Per studiare le modalità di applicazione di tali principi venne istituito un Gruppo nazionale di lavoro sulla vita materiale della Chiesa e dei sacerdoti. Nel 1971, sia il Sinodo dei vescovi sul ministero sacerdotale che l’Assemblea plenaria dell’Episcopato ribadirono la necessità di riorganizzare le materie economiche ed il sistema di sostentamento del clero; in particolare, l’Assemblea di Lourdes del 1971 osservava che «les méthodes de rémunération du clergé sont très disparates en France. Elles sont presque aussi nombreuses que les diocèses»13. Il medesimo documento, significativamente chiamato dalla Conferenza Episcopale «Loi-cadre et orientations pastoral», indicava l’obiettivo di una graduale unificazione dei modi di remunerazione dei sacerdoti adottati nelle diocesi14.
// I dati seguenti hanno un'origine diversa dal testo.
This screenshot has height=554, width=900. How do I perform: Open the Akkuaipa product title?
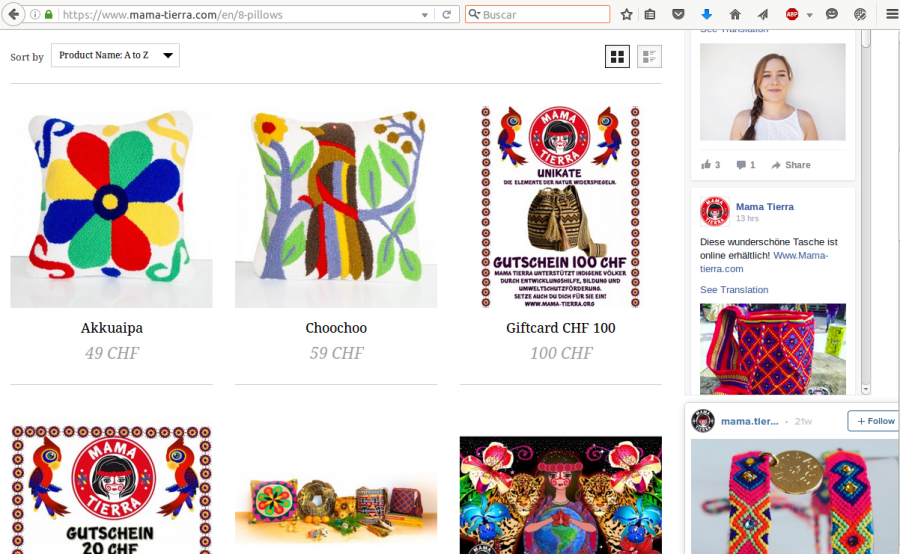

Dopo anni di osservazione e di studio, il Gruppo di lavoro nazionale presentò alla Conferenza Episcopale il progetto per Le Statut financier du prêtre, che nel 1984 fu approvato dall’Assemblea plenaria dell’episcopato francese15.

Lo Statuto si distingue in due parti: una di principi ed un’altra dedicata ai mezzi. Innanzitutto nel documento si ricorda che il legame che unisce il sacerdote al suo Vescovo ed alla Chiesa diocesana è di natura sacramentale, poiché il sacerdote è associato alla missione del Vescovo; correlativamente il Vescovo è obbligato a fornire al sacerdote i mezzi per una onesta sussistenza16.

Nel preambolo viene poi chiarito che lo Statuto si prefigge l’armonizzazione delle forme di remunerazione dei sacerdoti diocesani, non attraverso l’individuazione di un modello unico bensì mediante una verifica della prassi ed un richiamo ad alcuni criteri comuni. Si afferma infatti che l’individuazione di soluzioni applicative spetta ai Consigli presbiterali e pastorali o agli organismi di gestione (Association diocésaine, Commission du temporel), affinché gli strumenti scelti siano adeguati alla diversità delle situazioni diocesane consentendo così una recezione intelligente del Codice di Diritto Canonico appena emanato.

Quale frutto della peculiare riflessione della Chiesa francese sui beni materiali, nello Statut è molto forte la sottolineatura di alcuni aspetti di principio come la povertà della Chiesa e dei suoi ministri, l’originalità della società ecclesiale nel consesso delle altre società umane, la missionarietà intrinseca dell’opera pastorale.

La conciliazione di tali principi con le esigenze concrete della quotidianità è pertanto demandata alle singole diocesi, le quali – si dice – potranno ricevere ulteriori indicazioni pratiche dal Gruppo di lavoro nazionale.

Ognuna delle diocesi di Francia gestisce in piena autonomia il sistema di sostentamento del clero nelle forme giuridiche che abbiamo già visto. L’importo della remunerazione dei sacerdoti varia in ciascuna diocesi ed è stabilito dal Vescovo ripartendo le risorse disponibili; l’Ordinario diocesano fissa anche le quote che possono essere prelevate dalle risorse degli enti presso cui viene svolto il ministero per la copertura di alcune spese legate all’ufficio (ad es. per gli spostamenti), consentendo così di graduare la rigida parità stabilita a livello diocesano in caso di esigenze particolari.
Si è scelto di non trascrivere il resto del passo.